As I mentioned in one of my latest blog posts, from time to time I will be highlighting some of my favorite #OTstuff that I have used to enhance my interventions, and simply to enjoy from day to day to make my life easier. The goal is for this list to be useful to all OTs, including:
- Students approaching fieldwork
- New OTs
- OTs working in rural settings
Ideally, your company could provide you with everything you would possibly need to do your fabulous job to the best of your ability. However, this perfect picture is often not the case. Equipment and devices can get misplaced, you may have a specialty or particular interest that the work-site has not needed to support in the past, or you may simply be looking to build your own repertoire of “stuff” to ensure it is there when you need it.
Additionally, I have found that working in rural settings, you have to be a bit more creative with all the #OTstuff provided to you. Many rural sites cannot sustain a full caseload at all times resulting in a decreased desire to purchase some gadgets and equipment that you may find useful.
I have also found that it is easier to travel with items I use regularly as I KNOW that I always have what I need with me instead of relying on every site to carry all of those items because, unfortunately, that just does not happen. And the person who ends up suffering is your patient/client. Not to mention, it can really put a damper on your treatment if you need a specific tool in order to accomplish a specific goal, and you are left to treat your client empty handed.
I know, I know. It can be a pain the butt to carry your own supplies, but I have actually found that it can greatly improve outcomes and the quality of service I am providing to my clients when I show up prepared and ready to treat.
In rural settings, you never know what you are walking into and nothing is more frustrating than having a client with upper extremity deficits and a goniometer is no where to be found.
So today, I am starting with a few essentials of what can be helpful to carry on your own.
Since I just referenced to this device, we will start here. This is something that I actually purchased back in graduate school so I could practice at home and would definitely recommend the same to students or someone preparing for fieldwork. It can be super nerve-racking to be handed a goniometer on the spot by your clinical instructor as they ask you to “measure your patient’s distal interphalangeal range of motion” when you have not gotten familiar with the device itself. Even if you know by heart the DIP functional range of motion, reading from a goniometer and knowing where to place the fulcrum is something you definitely need to practice ahead of time. Here is the simple pack I have been using for years – it comes with three different sized goniometers to address multiple joints and ranges.
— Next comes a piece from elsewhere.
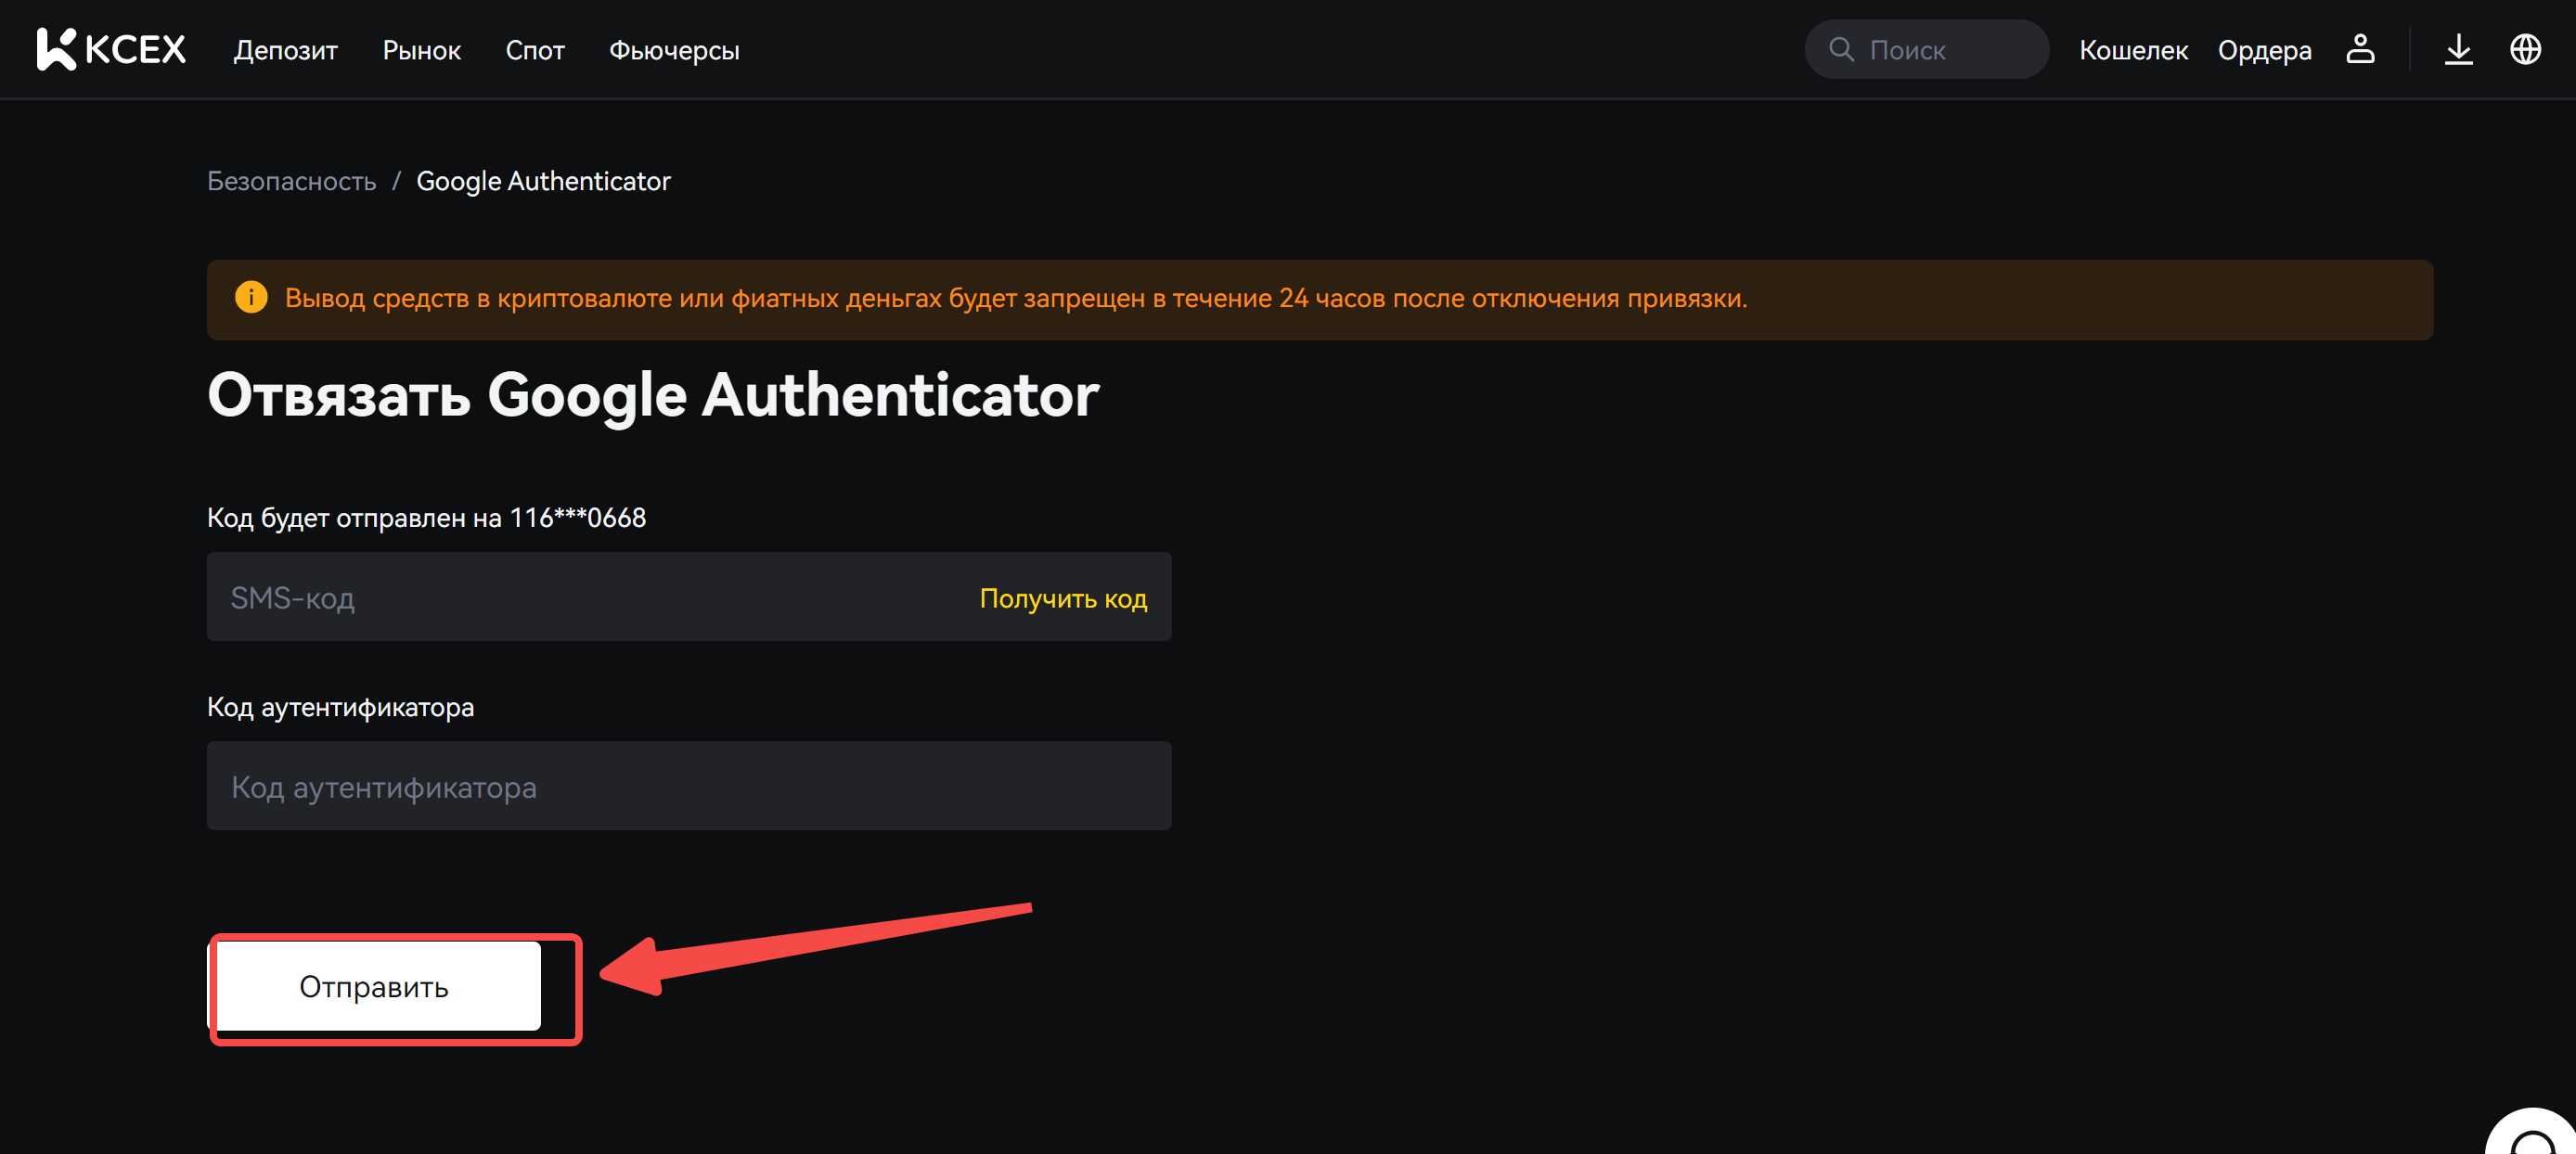Navigate back to Безопасность breadcrumb
This screenshot has height=1154, width=2576.
(291, 181)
When I initially purchased this, I did not know how much I would actually use it. Now I can say that I use it all the time, especially for evaluations. The calculator and timer on the top is extra helpful for conducting assessments and also keeping track of units to bill per patient. I purchased the additional tray to fit underneath, which is great for maintaining HIPAA standards and making sure I do not leave important documents in patient rooms! I find the Ranchos Los Amigos scale, spinal cord injury chart, and ASIA impairment scale useful to glance at in a pinch.
Why in the heck do I need a tape measure? My thoughts exactly…. until I needed one multiple times and was not able to find one! I use mine nearly daily to measure wheelchairs, edematous extremities, seating and positioning, specific distances during functional activities, etc. Measurement is a great, tangible, and quantifiable way to grade therapeutic activities and show specific progress.
While most facilities should have some of these around for you to use, prior to purchasing my own, I found myself searching for a gait belt at least twice daily. Save yourself the hassle and wasted time searching for one of these guys and bring one yourself. Not only will you be equipped and prepared, but you will also have a belt that you are used to donning/doffing quickly and confidently (just be sure to write your name on it!).
Yes. Pens. Simple, huh? I cannot tell you how many times during fieldwork (and since as a clinician) that I could Not. Find. A. Pen. Exceed your fieldwork educator’s or boss’s expectations and show up prepared. And make sure to purchase black and not a bunch of pretty, glitzy, crazy colors. Stick to classic.
Simple preparation will set you up to be successful during completion of fieldwork and as a practicing occupational therapist. Since I have equipped myself with my own gadgets and tools, I have found myself to be twice as productive and twice as helpful to my clients.
Efficiency and effectiveness are a result of preparedness and planning ahead!You never know what situation you might be walking into, so armor yourself ahead of time.